According to claim 6 of the present invention, there is provided a control method for a lamination system according to claim 4 or 5, characterized in that the flattening press device has a correction control function corresponding to thermal expansion.

The lamination system of the present invention includes a vacuum lamination apparatus for forming an intermediate laminate material by pressurizing a laminate molding material with a pressurizing body in a decompressed chamber, and a post-process of the vacuum lamination apparatus for forming the intermediate laminate material. In a lamination system provided with a flattening press device for applying pressure, the flattening press device has a pressurizing mechanism in each of the tie bar portions, and the pressurizing mechanism can be individually position-controlled, so that the structure is relatively simple. By using the flattening press device, it is possible to suppress the plate thickness error of each part of the laminated molded product and mold the laminated molded product with high accuracy of plate thickness accuracy.

It is a schematic diagram of the lamination system of this embodiment. FIG. 4 is a plan view of the flattening press of the lamination system of the present embodiment; FIG. 4 is a control block diagram showing the hardware configuration of the flattening press of the lamination system of the present embodiment; 3 is a control block diagram showing functions of a flattening press of the lamination system of the present embodiment; FIG. It is a figure which shows pressure control of the flattening press of the lamination system of this embodiment. FIG. 5 is a diagram showing correction control of the target position of the movable platen corresponding to thermal expansion of the flattening press of the lamination system of the present embodiment; FIG. 10 is a diagram showing plate thickness error correction control when there is a plate thickness error in the intermediate laminated material of the flattening press of the laminating system of another embodiment.
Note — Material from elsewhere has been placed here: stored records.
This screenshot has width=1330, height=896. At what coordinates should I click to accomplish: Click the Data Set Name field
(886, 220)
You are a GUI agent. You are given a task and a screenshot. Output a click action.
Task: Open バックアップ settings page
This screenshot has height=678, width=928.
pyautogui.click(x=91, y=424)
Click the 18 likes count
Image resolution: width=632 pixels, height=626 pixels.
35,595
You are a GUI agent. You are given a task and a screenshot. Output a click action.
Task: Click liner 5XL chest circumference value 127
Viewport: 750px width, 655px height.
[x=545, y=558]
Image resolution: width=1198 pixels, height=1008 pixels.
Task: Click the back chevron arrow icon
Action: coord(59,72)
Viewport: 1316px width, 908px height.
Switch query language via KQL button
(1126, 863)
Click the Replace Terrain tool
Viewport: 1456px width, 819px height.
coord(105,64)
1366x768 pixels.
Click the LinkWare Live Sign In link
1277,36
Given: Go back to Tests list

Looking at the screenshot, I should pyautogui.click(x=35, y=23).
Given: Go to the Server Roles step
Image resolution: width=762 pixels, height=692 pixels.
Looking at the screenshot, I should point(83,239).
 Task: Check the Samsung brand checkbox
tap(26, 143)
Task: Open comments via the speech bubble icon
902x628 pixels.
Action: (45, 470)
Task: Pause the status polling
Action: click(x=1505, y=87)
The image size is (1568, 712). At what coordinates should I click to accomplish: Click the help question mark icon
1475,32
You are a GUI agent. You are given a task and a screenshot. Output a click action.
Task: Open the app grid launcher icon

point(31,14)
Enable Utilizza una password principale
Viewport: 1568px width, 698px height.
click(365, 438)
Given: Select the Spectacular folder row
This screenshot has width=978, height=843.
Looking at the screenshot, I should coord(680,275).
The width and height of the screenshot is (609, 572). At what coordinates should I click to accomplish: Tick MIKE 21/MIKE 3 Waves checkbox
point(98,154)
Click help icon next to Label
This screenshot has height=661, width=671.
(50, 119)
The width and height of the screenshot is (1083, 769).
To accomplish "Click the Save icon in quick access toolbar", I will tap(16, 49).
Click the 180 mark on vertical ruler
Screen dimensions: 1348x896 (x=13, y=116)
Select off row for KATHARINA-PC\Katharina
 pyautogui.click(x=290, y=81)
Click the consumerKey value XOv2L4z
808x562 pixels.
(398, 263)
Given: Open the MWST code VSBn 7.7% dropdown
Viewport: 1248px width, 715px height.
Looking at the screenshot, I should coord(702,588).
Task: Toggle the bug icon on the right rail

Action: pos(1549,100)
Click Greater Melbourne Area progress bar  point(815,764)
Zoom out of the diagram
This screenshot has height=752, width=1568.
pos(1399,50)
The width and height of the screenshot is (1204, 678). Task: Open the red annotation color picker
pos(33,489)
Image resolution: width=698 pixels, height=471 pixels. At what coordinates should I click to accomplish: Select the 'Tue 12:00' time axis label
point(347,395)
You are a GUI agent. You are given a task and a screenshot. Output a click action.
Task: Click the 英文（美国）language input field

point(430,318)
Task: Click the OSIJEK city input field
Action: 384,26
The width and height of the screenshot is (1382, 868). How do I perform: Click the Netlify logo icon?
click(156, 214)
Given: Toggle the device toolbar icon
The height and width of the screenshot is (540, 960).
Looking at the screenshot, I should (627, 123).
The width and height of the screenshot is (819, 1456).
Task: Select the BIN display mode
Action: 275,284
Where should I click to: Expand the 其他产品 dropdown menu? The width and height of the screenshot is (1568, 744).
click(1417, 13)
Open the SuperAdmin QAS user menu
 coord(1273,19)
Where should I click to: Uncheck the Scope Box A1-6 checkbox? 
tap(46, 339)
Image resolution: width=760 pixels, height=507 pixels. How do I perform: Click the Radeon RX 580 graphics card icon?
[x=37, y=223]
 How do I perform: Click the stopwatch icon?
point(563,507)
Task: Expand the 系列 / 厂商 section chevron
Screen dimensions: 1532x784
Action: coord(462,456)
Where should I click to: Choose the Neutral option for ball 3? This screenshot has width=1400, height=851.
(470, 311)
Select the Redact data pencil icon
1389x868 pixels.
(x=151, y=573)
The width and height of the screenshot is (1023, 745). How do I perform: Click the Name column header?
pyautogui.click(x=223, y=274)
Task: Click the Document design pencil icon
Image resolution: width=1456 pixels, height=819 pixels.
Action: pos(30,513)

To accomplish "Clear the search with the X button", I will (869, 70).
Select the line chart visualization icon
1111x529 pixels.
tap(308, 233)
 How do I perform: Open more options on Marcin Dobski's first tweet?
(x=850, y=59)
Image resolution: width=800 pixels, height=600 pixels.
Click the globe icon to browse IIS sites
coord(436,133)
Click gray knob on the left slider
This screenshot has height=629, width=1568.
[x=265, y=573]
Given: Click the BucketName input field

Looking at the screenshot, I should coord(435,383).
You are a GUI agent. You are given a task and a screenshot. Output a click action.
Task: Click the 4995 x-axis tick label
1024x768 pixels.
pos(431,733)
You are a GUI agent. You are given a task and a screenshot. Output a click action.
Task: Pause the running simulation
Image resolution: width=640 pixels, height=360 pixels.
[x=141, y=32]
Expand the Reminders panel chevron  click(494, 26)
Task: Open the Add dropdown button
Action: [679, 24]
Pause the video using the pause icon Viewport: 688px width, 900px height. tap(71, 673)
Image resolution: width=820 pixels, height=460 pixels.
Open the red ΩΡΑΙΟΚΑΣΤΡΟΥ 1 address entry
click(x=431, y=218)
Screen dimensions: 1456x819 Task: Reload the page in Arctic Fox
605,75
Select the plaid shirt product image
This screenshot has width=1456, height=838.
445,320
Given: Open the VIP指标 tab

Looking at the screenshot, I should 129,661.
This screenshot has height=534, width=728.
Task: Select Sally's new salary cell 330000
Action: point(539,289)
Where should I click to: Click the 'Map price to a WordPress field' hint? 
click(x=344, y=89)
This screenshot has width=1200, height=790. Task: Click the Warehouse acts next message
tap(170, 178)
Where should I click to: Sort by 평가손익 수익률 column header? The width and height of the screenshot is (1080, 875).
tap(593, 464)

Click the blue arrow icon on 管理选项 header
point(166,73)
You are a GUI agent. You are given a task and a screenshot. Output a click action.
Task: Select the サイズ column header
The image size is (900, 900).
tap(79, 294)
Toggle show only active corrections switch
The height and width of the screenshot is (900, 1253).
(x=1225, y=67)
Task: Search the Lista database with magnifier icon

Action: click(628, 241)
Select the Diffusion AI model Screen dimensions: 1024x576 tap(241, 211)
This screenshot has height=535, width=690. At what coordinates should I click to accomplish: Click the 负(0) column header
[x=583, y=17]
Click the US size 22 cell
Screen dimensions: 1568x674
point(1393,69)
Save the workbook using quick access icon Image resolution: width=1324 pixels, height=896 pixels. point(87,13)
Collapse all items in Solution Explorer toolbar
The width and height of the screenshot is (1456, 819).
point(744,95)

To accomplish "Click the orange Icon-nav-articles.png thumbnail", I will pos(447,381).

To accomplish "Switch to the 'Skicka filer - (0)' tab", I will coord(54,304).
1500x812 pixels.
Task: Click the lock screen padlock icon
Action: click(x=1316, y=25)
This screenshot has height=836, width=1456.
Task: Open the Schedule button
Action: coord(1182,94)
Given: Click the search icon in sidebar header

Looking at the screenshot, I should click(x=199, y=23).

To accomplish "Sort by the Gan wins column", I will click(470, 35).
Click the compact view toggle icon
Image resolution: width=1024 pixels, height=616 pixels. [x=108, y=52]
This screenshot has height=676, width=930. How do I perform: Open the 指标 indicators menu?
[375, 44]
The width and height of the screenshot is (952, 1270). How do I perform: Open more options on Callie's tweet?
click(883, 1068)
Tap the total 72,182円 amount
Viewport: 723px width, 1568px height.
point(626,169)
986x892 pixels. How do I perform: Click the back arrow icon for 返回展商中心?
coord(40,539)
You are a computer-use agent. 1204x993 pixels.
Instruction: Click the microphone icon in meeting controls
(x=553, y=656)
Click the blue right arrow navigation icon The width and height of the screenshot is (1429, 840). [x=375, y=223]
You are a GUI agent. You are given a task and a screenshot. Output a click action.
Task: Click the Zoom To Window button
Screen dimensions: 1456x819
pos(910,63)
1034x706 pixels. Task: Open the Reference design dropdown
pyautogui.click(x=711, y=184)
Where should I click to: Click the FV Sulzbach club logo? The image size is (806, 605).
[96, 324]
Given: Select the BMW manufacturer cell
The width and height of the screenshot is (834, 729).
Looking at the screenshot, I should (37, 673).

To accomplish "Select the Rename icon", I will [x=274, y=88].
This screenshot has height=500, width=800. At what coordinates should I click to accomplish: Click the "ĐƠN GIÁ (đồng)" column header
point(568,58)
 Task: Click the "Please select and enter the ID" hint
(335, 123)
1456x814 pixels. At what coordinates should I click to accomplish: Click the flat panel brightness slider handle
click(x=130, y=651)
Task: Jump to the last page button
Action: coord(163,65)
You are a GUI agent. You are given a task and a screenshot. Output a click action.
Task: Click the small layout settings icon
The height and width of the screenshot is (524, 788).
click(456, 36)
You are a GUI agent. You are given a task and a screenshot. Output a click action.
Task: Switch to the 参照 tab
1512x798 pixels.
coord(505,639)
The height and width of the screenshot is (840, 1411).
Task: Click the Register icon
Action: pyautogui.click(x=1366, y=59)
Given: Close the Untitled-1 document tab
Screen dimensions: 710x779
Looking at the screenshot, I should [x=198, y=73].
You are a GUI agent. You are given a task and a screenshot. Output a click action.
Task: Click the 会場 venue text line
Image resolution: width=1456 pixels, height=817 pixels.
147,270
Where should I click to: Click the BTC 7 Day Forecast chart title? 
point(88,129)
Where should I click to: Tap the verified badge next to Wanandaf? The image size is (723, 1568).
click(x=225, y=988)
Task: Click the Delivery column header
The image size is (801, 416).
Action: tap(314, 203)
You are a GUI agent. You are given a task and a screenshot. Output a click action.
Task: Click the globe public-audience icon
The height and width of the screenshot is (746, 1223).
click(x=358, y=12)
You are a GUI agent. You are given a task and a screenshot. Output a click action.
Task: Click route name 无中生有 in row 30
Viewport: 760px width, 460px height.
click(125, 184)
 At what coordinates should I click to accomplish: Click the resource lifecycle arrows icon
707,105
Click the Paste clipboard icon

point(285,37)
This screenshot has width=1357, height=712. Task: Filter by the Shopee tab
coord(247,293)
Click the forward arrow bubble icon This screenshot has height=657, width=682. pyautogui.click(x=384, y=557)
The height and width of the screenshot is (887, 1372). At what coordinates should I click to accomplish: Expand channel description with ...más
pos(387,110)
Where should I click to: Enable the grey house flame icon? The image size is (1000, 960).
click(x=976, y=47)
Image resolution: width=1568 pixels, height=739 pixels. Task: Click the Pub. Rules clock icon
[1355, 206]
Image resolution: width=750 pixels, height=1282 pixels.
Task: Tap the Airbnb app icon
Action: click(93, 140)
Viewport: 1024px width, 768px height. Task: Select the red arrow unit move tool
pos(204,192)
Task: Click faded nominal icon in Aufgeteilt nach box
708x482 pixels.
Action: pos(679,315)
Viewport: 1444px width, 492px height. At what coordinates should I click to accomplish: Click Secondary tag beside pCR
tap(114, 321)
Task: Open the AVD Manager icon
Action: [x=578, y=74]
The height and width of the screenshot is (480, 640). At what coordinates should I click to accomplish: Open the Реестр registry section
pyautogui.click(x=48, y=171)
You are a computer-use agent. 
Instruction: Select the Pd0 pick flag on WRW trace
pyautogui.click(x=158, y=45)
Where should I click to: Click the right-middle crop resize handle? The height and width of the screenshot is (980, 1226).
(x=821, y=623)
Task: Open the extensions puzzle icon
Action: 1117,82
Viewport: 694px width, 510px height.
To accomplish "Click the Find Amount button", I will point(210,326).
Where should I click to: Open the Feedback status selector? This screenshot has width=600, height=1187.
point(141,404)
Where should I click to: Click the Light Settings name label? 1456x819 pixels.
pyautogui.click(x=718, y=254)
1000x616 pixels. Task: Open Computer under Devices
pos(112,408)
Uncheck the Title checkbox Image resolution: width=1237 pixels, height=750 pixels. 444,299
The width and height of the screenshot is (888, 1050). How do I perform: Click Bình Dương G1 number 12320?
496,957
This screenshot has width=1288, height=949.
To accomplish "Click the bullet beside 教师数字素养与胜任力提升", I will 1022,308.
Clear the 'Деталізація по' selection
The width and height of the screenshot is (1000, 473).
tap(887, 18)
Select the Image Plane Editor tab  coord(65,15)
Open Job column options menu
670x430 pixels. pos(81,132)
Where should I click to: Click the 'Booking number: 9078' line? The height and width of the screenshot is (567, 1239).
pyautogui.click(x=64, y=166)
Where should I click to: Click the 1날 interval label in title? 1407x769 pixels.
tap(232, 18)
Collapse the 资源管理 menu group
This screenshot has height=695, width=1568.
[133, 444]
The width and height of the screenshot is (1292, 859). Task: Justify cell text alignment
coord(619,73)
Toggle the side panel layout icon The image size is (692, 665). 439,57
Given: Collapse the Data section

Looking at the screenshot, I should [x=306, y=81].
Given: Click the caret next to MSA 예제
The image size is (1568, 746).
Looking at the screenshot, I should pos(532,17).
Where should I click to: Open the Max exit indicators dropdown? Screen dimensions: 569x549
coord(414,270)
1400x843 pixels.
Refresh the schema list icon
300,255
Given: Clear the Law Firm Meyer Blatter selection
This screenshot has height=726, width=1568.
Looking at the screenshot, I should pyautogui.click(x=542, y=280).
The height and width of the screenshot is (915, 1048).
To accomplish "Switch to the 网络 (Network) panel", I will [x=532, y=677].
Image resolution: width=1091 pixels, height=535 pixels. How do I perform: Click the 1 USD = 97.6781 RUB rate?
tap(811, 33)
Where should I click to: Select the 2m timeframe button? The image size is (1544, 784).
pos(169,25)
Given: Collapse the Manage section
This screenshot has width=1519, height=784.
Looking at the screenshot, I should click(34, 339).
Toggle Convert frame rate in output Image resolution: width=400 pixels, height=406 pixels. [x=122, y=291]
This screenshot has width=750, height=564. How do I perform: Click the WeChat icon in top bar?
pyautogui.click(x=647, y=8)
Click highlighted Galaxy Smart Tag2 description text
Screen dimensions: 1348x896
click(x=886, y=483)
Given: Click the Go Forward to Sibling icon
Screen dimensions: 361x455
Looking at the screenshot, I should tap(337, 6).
A lamination system 11 according to an embodiment of the present invention will be described with reference to FIG. The lamination system 11 uses carrier films F1 and F2 to convey the laminated molded material A1, the intermediate laminated material A2, and the laminated molded product A3. The lamination system 11 includes a laminated molded product placing section 12 and a diaphragm pressure type vacuum lamination device 13 (hereinafter simply referred to as the vacuum lamination device 13) in order from the pre-process on the right side in FIG. 1 to the post-process on the left side in FIG. abbreviated), a flattening press device 14, and a laminated molded article unloading section 15 are provided. Further, the lamination system 11 is provided with a touch panel type setting device 16 also serving as a display function, and a control device 17 for controlling the lamination system 11 such as the vacuum lamination device 13 and the flattening press device 14 .

The laminated product placement section 12 includes a film feeding section of a film conveying device 18, and the lower carrier film F1 is horizontally unwound from an unwinding roll 18a via a driven roll. It serves as a mounting stage for mounting the laminated molding material A1 sent from a previous process by a loading device (not shown) on the portion of the lower carrier film F1 in a horizontal state. The upper carrier film F2 is also unwound from the unwinding roll 18b and superimposed on the laminate A1 via a driven roll.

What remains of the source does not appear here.